Task objective:
Turn the lines of the data into a JSON list of strings, one string per line and no blank lines. Begin at the line that contains "Click the 52.00 price axis label" and stop after the line that contains "pos(677,13)".

Data supplied:
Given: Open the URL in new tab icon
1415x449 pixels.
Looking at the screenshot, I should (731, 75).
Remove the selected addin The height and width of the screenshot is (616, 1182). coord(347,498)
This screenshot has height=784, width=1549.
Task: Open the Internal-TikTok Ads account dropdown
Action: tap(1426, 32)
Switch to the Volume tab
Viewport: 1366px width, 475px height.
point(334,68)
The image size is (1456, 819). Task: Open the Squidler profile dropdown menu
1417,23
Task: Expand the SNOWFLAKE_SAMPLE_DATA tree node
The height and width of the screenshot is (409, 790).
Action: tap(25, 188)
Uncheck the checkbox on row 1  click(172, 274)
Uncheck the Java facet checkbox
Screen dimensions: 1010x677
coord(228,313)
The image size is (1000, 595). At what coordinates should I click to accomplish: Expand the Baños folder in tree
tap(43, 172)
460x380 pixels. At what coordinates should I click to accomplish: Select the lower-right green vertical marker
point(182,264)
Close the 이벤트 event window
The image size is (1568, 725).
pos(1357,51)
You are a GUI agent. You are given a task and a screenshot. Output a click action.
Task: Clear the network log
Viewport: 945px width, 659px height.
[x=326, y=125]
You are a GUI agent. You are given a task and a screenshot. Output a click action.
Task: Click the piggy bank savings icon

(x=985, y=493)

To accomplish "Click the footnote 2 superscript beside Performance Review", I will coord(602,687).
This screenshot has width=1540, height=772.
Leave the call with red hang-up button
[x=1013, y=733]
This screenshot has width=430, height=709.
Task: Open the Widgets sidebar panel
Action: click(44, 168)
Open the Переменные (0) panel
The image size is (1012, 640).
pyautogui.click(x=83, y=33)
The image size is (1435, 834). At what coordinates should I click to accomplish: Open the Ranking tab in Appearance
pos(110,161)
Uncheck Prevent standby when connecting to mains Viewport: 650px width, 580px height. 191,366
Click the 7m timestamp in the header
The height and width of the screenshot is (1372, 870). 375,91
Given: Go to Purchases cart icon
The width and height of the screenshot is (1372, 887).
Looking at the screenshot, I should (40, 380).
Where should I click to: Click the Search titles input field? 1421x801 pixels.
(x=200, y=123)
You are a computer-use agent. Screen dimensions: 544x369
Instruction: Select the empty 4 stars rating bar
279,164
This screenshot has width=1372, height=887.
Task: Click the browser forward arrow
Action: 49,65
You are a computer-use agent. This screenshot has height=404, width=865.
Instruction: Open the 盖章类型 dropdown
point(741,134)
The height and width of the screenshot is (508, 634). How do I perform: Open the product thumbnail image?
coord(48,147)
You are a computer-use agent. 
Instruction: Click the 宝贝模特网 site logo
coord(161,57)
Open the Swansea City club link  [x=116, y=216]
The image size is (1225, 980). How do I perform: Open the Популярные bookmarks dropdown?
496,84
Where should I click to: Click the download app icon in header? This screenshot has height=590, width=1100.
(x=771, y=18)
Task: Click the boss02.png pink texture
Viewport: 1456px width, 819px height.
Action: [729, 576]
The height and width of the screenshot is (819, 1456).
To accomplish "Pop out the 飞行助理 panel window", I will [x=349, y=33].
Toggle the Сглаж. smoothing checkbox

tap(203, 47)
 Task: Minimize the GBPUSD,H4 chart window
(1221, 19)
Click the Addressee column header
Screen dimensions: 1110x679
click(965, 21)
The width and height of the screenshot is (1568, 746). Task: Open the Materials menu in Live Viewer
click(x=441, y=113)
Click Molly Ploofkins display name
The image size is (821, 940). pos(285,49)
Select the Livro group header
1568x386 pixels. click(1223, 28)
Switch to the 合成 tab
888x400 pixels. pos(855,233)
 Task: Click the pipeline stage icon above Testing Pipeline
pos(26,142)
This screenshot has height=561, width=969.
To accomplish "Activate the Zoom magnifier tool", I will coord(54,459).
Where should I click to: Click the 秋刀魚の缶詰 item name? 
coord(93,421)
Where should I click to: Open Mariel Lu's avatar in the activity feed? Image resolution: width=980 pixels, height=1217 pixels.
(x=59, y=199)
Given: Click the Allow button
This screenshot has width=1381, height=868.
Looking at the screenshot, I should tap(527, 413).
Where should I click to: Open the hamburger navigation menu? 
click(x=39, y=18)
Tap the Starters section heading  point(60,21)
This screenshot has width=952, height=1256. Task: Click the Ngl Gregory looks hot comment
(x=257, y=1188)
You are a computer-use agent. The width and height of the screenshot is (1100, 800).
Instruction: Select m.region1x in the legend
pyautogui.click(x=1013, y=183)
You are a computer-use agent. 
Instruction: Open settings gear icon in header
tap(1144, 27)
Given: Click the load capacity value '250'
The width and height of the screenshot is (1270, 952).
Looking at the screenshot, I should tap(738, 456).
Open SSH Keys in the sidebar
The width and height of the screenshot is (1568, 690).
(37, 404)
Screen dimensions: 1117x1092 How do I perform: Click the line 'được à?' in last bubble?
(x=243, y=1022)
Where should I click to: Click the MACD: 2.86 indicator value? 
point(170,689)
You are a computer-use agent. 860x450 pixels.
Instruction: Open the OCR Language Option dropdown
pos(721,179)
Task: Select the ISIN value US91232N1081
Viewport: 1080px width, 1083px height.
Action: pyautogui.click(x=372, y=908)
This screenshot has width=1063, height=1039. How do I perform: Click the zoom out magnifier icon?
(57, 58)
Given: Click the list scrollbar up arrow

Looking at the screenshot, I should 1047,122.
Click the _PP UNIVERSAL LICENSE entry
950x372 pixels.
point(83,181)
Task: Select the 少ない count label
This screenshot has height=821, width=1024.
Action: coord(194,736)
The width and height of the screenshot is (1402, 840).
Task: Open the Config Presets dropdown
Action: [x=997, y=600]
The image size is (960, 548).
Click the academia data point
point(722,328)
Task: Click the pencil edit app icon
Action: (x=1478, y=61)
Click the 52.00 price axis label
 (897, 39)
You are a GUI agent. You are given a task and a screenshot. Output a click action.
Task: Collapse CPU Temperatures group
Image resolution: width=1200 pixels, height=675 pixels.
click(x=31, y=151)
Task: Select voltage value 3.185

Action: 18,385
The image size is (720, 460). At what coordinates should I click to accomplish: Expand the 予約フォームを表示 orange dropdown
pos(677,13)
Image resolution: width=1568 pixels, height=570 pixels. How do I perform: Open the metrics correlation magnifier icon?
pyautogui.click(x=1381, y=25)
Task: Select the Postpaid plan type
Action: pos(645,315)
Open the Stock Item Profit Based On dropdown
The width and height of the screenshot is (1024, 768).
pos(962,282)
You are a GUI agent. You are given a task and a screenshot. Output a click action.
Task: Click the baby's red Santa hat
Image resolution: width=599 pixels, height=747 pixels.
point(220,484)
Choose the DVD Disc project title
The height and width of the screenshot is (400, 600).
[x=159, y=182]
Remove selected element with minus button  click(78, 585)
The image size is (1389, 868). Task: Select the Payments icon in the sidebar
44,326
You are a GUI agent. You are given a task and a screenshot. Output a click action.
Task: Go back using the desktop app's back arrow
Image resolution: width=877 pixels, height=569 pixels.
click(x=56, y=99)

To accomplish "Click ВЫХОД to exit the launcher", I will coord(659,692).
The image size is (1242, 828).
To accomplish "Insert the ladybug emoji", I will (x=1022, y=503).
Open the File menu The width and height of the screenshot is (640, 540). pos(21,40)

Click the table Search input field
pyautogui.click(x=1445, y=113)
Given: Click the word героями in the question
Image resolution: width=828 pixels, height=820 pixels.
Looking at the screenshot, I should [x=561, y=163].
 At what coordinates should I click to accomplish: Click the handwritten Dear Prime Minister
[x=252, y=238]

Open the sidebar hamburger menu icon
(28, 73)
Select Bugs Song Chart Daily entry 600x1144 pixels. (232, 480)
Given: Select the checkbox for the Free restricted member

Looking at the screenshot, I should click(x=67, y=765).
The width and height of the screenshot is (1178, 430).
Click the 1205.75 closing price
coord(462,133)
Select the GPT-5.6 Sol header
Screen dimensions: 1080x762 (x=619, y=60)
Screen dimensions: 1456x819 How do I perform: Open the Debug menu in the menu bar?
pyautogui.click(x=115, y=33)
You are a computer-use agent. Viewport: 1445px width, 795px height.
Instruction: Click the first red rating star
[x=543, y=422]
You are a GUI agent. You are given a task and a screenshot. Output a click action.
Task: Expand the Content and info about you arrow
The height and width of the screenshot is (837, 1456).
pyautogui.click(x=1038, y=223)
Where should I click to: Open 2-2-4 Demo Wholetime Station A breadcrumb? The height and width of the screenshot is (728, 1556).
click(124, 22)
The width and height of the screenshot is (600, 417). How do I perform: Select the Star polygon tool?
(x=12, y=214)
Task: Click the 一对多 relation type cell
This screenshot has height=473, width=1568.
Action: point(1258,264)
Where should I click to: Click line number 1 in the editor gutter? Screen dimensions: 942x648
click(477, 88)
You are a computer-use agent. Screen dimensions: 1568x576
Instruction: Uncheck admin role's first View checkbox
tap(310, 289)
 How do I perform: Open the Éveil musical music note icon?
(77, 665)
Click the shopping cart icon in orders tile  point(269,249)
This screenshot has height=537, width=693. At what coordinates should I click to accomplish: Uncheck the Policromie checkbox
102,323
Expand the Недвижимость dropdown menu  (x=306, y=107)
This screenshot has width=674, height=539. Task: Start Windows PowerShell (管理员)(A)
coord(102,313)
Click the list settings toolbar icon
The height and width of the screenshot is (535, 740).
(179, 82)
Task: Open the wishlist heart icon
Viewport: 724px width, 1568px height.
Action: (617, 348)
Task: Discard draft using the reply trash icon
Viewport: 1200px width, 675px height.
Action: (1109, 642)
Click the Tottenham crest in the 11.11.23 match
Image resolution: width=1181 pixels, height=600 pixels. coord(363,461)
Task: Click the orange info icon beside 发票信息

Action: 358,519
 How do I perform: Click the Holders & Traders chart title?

Written solution:
[
  "Click the 52.00 price axis label",
  " (897, 39)",
  "You are a GUI agent. You are given a task and a screenshot. Output a click action.",
  "Task: Collapse CPU Temperatures group",
  "Image resolution: width=1200 pixels, height=675 pixels.",
  "click(x=31, y=151)",
  "Task: Select voltage value 3.185",
  "Action: 18,385",
  "The image size is (720, 460). At what coordinates should I click to accomplish: Expand the 予約フォームを表示 orange dropdown",
  "pos(677,13)"
]